Liberamente tratto dal romanzo omonimo di Taichi Yamada (1987) e distribuito da Searchlight Pictures, Estranei è un film essenziale (qualcuno potrebbe dire lento?) ma efficace e, a suo modo, universale.
Di cosa parla Estranei?
Adam (Andrew Scott) è uno sceneggiatore che vive in un condominio nuovo e semi-disabitato a nord di Londra. Chiuso nella sua solitudine, si trascina attraverso giornate tutte uguali nell’afosa e densa aria estiva, il cui silenzio è interrotto solo dai rumori meccanici degli elettrodomestici, degli ascensori, del traffico. Un silenzio che farebbe impazzire chiunque, soprattutto Harry (Paul Mescal) – l’unico altro inquilino presente nel palazzo -, che una sera si presenta alla porta di Adam per chiedergli compagnia.
È così che per Adam comincia un periodo in cui la solitudine si fa da parte per lasciare spazio all’umanità, alla memoria, ai traumi che non ha mai superato.
Un film introspettivo
Quello di Estranei è un cinema intimista e introspettivo, che segue la scia di diverse pellicole uscite negli ultimi mesi. Un cinema in cui il focus narrativo e simbolico non è nell’azione ma nella sensazione, nello scavare dentro i personaggi e, di conseguenza, nello spettatore.

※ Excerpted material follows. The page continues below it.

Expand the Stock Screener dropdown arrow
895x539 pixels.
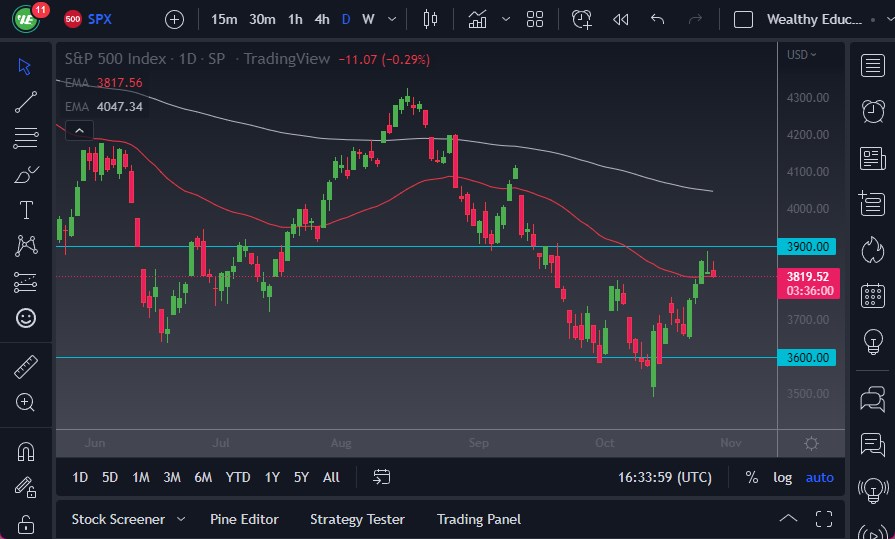(181, 519)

Tutto quello che succede è un riflesso dell’interiorità del protagonista, da cui non riusciamo mai a uscire e che spesso ci confonde: cosa è vero e cosa no? Dov’è il limite fra mente, memoria e realtà? Ma anche: esiste davvero questo limite?
Estranei?
Quello che ci dice Estranei è che alcuni ricordi possono diventare così veri e pervasivi da farsi spazio prepotentemente nel nostro quotidiano, fino a dominarlo o addirittura manipolarlo. È il dramma dei traumi irrisolti, dei nodi di dolore che lasciamo intrecciare finché non siamo più in grado di scioglierli, di tutto quello che ci tormenta e continuerà a farlo finché non riusciremo a scendere a patti con la consapevolezza che, alla fine, non possiamo mai scappare da noi stessi.

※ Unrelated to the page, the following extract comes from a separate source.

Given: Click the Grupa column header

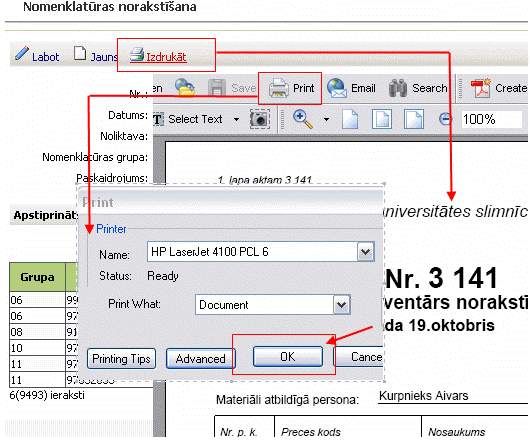Looking at the screenshot, I should tap(37, 277).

Così Adam vaga in un limbo di solitudine, rimpianti e ricordi. È un uomo condannato rivivere il dolore finché non sarà pronto ad affrontarlo ma, soprattutto, a condividerlo. Ecco che ci scopriamo estranei non solo per le altre persone, ma anche per noi stessi se non troviamo il coraggio di esplorarci a fondo. Ed è proprio quello che succede al protagonista, che si rifugia in un guscio di solitudine per non doversi raccontare e, dunque, non doversi guardare.
I luoghi di Estranei
Il senso più profondo di Estranei si manifesta anche nei suoi ambienti: il film si sviluppa quasi interamente in luoghi chiusi, che schermano i personaggi dal mondo esterno. Questo senso di isolamento viene poi accentuato dalle inquadrature ravvicinate, dai primi e primissimi piani, dalle atmosfere buie e tagliate dalle ombre che, letteralmente e metaforicamente, si abbattono sui personaggi.

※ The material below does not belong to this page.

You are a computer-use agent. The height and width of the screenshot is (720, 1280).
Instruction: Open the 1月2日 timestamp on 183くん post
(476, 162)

Quello in cui si svolge la storia è un non-luogo, una dimensione sospesa in cui il tempo è subordinato alla percezione. Come se i personaggi fossero intrappolati in un interminabile momento di transizione.
Alla fine cosa resta?
Nonostante tutto, Estranei è un film capace di lasciare lo spettatore con uno straniante senso di speranza. Al dolore si mischia la dolcezza, i ricordi traumatici si fondono con le memorie più rincuoranti, all’isolamento viene voglia di rispondere con la ricerca di contatto umano.
Quello che resta dopo la visione è un senso di rassegnazione e sollievo tanto specifico quanto universale, che trascende le esperienze singole e colpisce il senso stesso della nostra umanità.